Document passage:
####################

The Best Little Book on Data
How’s that for a book title? Would it pique your interest? Would you download it and read it? Do you have friends or co-workers who would be interested in it?
Why am I asking?
Because it doesn’t exist. Yet. Call it a working title for a project I’ve been kicking around in my head for a couple of years. In a lot of ways, this blog has been and continues to be a way for me to jot down and try out ideas to include in the book. This is my first stab at trying to capture a real structure, though.
The Best Little Book on Data
In my mind, the book will be a quick, easy read — as entertaining as a greased pig loose at a black-tie political fundraiser — but will really hammer home some key concepts around how to use data effectively. If I’m lucky, I’ll talk a cartoonist into some pen-and-ink, one-panel chucklers to sprinkle throughout it. I’ll come up with some sort of theme that will tie the chapter titles together — “myths” would be good…except that means every title is basically a negative of the subject; “Commandments” could work…but I’m too inherently politically correct to really be comfortable with biblical overtones; an “…In which our hero…” style (the “hero” being the reader, I guess?). Obviously, I need to work that out.
First cut at the structure:
- Introduction — who this book is for; in a nutshell, it’s targeted at anyone in business who knows they have a lot of data, who knows they need to be using that data…but who wants some practical tips and concepts as to how to actually go about doing just that.
- Chapter 1: Start with the Data…If You Want to Guarantee Failure — it’s tempting to think that, to use data effectively, the first thing you should do is go out and query/pull the data that you’re interested in. That’s a great way to get lost in spreadsheets and emerge hours (or days!) later with some charts that are, at best, interesting but not actionable, and, at worst, not even interesting.
- Chapter 2: Metrics vs. Analysis — providing some real clarity regarding the fundamentally different ways to “use data.” Metrics are for performance measurement and monitoring — they are all about the “what” and are tied to objectives and targets. Analysis is all about the “why” — it’s exploratory and needs to be hypothesis driven. Operational data is a third way, but not really covered in the book, so probably described here just to complete the framework.
- Chapter 3: Objective Clarity — a deeper dive into setting up metrics/performance measurement, and how to start with being clear as to the objectives for what’s being measured, going from there to identifying metrics (direct measures combined with proxy measures), establishing targets for the metrics (and why, “I can’t set one until I’ve tracked it for a while” is a total copout), and validating the framework
- Chapter 4: When “The Metric Went Up” Doesn’t Mean a Gosh Darn Thing — another chapter on metrics/performance measuremen. A discussion of the temptation to over-interpret time-based performance metrics. If a key metric is higher this month than last month…it doesn’t necessarily mean things are improving. This includes a high-level discussion of “signal vs. noise,” an illustration of how easy it is to get lulled into believing something is “good” or “bad” when it’s really “inconclusive,” and some techniques for avoiding this pitfall (such as using simple, rudimentary control limits to frame trend data).
- Chapter 5: Remember the Scientific Method? — a deeper dive on analysis and how it needs to be hypothesis-driven…but with the twist that you should validate that the results will be actionable just by assessing the hypothesis before actually pulling data and conducting the analysis
- Chapter 6: Data Visualization Matters — largely, a summary/highlights of the stellar work that Stephen Few has done (and, since he built on Tufte’s work, I’m sure there would be some level of homage to him as well). This will include a discussion of how graphic designers tend to not be wired to think about data and analysis, while highly data-oriented people tend to fall short when it comes to visual talent. Yet…to really deliver useful information, these have to come together. And, of course, illustrative before/after examples.

####################

(Some records)

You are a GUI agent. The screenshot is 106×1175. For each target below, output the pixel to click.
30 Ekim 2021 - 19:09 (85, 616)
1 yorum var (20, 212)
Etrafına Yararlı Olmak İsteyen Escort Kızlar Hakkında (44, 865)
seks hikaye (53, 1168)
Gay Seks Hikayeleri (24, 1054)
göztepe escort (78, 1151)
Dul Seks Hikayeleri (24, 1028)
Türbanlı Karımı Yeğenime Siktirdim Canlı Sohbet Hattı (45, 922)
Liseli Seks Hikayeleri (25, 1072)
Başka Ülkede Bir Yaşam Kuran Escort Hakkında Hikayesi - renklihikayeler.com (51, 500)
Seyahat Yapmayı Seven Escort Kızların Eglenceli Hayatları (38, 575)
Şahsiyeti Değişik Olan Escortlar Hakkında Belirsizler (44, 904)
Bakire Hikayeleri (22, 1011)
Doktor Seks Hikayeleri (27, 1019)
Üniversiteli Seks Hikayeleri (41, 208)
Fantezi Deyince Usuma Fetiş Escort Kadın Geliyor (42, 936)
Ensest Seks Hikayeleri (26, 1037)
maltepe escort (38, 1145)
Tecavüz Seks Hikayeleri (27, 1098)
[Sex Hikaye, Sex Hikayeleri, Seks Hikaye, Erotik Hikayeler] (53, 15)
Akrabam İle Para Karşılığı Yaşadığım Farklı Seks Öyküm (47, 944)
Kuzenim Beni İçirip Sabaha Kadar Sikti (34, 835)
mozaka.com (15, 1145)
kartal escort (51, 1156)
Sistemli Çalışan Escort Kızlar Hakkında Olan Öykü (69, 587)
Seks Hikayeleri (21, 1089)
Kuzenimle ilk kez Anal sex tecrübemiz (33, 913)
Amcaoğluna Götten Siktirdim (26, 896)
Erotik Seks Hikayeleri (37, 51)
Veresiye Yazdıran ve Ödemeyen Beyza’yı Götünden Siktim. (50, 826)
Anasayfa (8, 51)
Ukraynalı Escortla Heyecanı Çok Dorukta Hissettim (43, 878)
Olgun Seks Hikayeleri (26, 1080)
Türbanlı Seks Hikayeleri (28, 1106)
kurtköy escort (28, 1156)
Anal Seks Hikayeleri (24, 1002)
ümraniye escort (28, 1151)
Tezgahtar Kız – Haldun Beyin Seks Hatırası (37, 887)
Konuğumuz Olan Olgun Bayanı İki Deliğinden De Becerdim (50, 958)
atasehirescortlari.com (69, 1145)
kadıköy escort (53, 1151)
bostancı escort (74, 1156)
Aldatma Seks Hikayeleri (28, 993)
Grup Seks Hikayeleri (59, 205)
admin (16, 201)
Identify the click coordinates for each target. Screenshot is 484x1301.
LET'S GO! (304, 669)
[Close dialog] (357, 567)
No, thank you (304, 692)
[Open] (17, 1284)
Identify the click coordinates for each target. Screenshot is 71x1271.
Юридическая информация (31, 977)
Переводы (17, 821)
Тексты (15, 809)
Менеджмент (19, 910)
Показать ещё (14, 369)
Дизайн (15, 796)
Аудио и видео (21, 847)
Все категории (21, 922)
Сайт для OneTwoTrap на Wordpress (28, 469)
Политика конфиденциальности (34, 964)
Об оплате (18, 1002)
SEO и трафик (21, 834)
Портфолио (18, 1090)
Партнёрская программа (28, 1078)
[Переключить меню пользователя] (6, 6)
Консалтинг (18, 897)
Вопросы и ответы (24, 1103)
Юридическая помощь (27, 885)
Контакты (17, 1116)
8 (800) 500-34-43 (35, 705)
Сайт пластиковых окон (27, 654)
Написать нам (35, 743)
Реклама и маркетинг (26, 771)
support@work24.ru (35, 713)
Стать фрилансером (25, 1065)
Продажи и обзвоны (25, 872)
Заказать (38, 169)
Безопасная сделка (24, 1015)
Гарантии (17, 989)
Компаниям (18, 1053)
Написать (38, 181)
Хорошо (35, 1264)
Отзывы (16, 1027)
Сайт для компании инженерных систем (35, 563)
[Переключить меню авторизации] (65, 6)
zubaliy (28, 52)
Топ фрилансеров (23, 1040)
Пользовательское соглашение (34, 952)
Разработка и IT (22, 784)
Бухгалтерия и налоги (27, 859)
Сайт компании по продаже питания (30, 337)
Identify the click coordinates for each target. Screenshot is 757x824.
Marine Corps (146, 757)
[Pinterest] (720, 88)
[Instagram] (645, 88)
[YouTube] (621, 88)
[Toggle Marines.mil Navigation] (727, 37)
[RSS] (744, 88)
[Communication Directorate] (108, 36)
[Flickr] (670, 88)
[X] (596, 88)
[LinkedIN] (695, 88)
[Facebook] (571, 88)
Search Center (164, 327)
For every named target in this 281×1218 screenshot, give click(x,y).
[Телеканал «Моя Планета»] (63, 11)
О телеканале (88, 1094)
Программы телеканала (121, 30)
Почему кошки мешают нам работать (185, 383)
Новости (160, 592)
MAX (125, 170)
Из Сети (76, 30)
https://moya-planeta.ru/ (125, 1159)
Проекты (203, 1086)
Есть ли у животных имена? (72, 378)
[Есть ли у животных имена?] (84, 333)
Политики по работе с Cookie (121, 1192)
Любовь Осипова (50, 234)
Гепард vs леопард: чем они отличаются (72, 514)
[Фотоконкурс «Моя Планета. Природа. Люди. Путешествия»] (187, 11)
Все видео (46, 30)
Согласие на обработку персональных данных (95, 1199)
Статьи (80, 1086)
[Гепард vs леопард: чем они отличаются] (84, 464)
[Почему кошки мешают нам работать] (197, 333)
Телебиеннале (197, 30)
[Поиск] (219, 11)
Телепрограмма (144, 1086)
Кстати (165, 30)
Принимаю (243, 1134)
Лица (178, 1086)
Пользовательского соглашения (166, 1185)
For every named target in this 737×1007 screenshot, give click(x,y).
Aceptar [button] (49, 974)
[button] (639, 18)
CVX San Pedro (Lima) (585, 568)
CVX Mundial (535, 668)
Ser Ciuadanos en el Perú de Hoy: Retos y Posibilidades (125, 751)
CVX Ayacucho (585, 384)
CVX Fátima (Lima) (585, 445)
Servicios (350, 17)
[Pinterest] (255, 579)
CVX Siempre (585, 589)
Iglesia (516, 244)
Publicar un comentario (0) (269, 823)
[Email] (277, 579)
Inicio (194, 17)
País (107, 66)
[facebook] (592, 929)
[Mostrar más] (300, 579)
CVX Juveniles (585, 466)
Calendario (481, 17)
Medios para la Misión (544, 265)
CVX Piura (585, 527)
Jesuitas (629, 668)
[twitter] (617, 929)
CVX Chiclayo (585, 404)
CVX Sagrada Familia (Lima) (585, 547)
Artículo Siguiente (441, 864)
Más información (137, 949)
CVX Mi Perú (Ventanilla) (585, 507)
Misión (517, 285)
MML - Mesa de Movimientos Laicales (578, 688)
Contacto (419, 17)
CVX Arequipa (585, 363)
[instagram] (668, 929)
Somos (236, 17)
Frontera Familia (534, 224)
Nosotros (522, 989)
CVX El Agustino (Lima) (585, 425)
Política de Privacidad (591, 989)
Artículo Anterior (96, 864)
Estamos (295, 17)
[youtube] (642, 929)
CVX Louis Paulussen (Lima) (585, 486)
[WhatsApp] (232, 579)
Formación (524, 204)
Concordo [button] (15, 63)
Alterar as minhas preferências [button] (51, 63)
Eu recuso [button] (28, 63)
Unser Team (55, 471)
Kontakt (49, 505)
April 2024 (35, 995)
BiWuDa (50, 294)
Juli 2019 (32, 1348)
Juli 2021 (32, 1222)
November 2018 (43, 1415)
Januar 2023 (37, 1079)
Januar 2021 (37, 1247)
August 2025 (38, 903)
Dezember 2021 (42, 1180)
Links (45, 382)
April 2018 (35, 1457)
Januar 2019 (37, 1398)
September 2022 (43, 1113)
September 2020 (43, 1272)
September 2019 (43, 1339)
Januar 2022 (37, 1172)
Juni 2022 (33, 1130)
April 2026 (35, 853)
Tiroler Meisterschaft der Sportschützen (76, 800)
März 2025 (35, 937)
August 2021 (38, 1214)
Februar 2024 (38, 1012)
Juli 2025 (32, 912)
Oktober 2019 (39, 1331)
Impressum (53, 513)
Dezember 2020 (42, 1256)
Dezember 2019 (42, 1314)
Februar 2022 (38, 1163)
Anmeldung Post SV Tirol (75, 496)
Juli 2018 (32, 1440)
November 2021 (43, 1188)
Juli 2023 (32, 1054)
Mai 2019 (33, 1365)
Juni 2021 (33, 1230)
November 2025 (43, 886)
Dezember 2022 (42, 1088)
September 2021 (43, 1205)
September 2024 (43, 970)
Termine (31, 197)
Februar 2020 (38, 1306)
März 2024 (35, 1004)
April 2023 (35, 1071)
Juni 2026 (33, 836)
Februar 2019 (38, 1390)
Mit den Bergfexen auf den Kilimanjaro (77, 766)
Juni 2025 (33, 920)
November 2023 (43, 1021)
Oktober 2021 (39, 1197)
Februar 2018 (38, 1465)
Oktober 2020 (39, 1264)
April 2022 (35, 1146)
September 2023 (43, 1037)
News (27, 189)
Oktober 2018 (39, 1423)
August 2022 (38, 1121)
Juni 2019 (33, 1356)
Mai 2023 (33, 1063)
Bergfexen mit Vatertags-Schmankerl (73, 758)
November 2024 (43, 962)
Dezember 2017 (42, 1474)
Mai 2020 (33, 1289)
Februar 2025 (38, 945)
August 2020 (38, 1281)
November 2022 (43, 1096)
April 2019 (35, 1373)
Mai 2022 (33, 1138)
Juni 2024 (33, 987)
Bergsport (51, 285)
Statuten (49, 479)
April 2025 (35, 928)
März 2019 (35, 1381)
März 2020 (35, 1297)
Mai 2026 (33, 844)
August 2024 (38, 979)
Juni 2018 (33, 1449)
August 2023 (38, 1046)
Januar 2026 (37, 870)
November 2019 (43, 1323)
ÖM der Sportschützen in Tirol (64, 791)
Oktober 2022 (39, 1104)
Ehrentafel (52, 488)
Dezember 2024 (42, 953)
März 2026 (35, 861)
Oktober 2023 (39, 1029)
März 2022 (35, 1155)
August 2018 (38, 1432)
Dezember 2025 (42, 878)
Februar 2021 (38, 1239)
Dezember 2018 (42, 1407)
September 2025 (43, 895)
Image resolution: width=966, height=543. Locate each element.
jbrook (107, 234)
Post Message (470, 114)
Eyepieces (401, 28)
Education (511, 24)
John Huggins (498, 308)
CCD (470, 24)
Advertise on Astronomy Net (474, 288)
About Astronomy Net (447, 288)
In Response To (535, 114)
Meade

####################

Exercise requirements:
Answer these questions about the blog post, marking your answers 1., 2., 3.:
1. Whom does the writer hope to persuade to draw one-panel illustrations for the book?
2. In Chapter 2, what are metrics said to be "all about"?
3. Whose work is Chapter 6 mainly a summary of?
The listing comes from a separate source, not from the blog post.

Response to this exercise:
1. A cartoonist.
2. The "what."
3. Stephen Few.